I have a project which requires (I think) a servlet that runs forever (sort of). It needs to go out and fetch the LAST DATE MODIFIED from the web pages of our intranet site. Say maybe at 12 midnight everynight. It needs to see if any pages are older than 30 days. Is that at all possible and if it is how would that impact the performance of the webserver (WebSphere 3.5) with other applications on it? And how could that be implemented? Thanks in advanced.

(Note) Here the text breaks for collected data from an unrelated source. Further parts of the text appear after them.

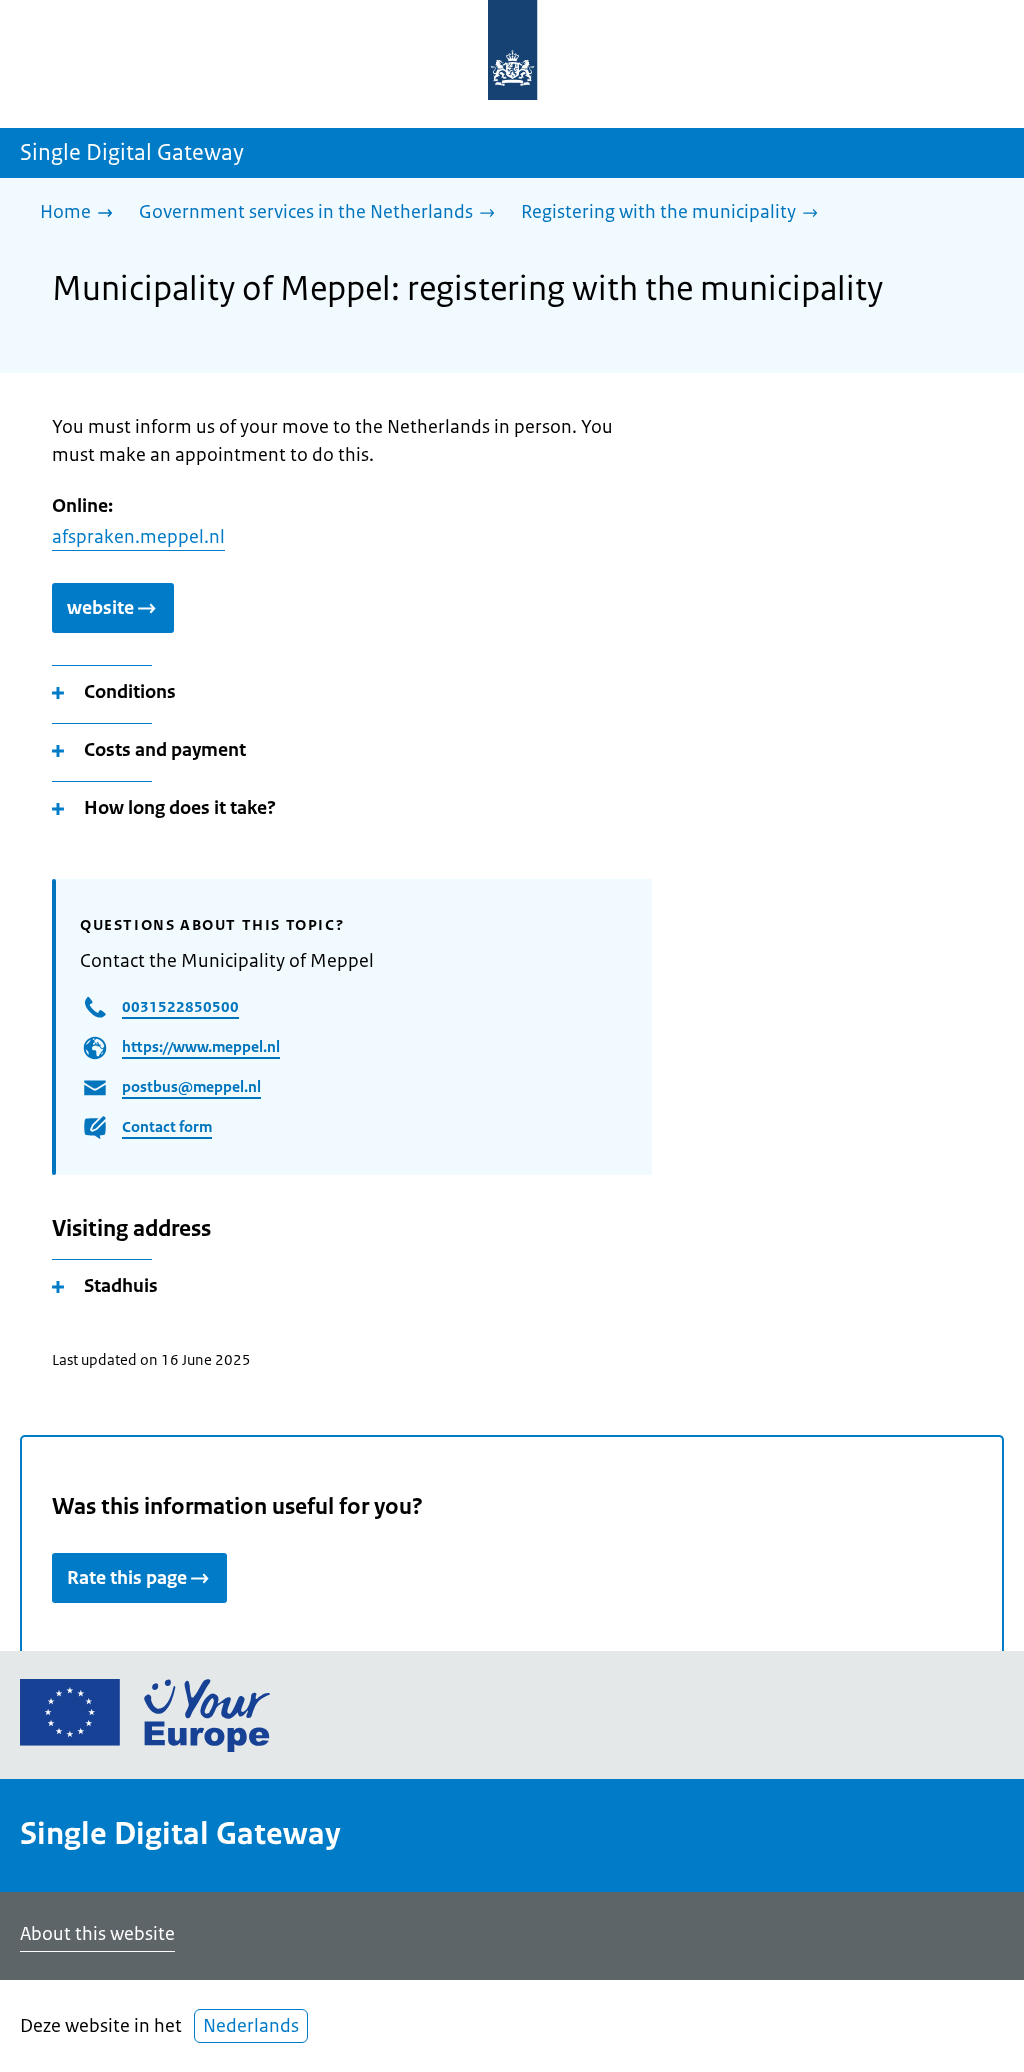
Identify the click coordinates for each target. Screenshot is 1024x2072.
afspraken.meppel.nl (138, 537)
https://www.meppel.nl (201, 1046)
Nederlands (251, 2026)
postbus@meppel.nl (191, 1086)
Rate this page (127, 1578)
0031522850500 (180, 1006)
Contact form (167, 1126)
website (100, 608)
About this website (97, 1934)
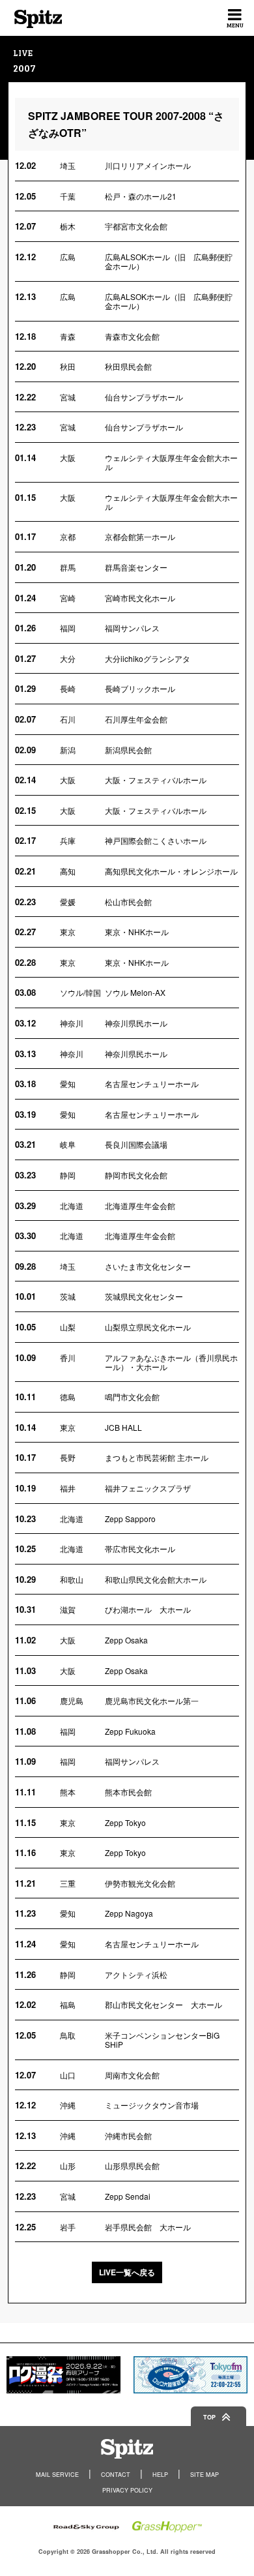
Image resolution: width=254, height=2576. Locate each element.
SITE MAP (204, 2474)
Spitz (38, 19)
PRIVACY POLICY (127, 2490)
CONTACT (115, 2474)
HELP (160, 2474)
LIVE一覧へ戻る (127, 2272)
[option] (63, 2374)
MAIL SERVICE (57, 2474)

You want a separate class (not a servlet) with its own Thread to do this. You can use a servlet to get it started and to check on it's status, and maybe to pick up the report it generates. To ensure that the impact on the server is minimal, just give the Thread the lowest priority. Obviously this utility class should be designed with a "Singleton" pattern. Bill
I think what you are describing is really a special case of a more general "web portal" or "smart cache". If you consider it in this light there are a few impoertant aspects of the problem which I think you should also be considering. The first important issue is scaling the problem. You mention that your scheduled process should run at midnight, so it's probably not much use if it takes 12 hours to run! To decide how to handle the fetching of the last-modified date, you should consider how many pages you have to examine, how your software knows which URLs to look at, how long each one might take to return the information, and you need to consider what to do if any of the pages are unavailable or slow. Do you plan to keep a separate list of URLs to query? If so, how will that list be derived - manually, or via some sort of "web-spider"? If you don't have such a list, then your little "last modified" engine will also need to be responsible for fetching and parsing all the pages and extracting links to the others. This could really slow it down and add dangerous complexity. However you design your fetching process, the majority of it's time will probably be spent waiting for remote servers to return pages. To speed up the overall process you should consider running multiple "fetch" threads at once. Several threads waiting doesn't take much more CPU horsepower than one thread waiting. Running multiple parallel threads really helps if any of the URLs are unavailable or slow. Waiting for a few potentially long timeouts can cause big problems in a single-threaded solution. Losing one thread for a bit while the others keep on working is only a minor issue. I'm always wary of the Singleton pattern, as it can be very limiting if used carelessly. I would probably consider a more flexible solution (some sort of "fetcher factory", or a pool of worker threads maybe). And don't forget to make sure that whatever Collection class you are using to gather the results is thread-safe enough to allow multiple fetchers to populate it in parallel.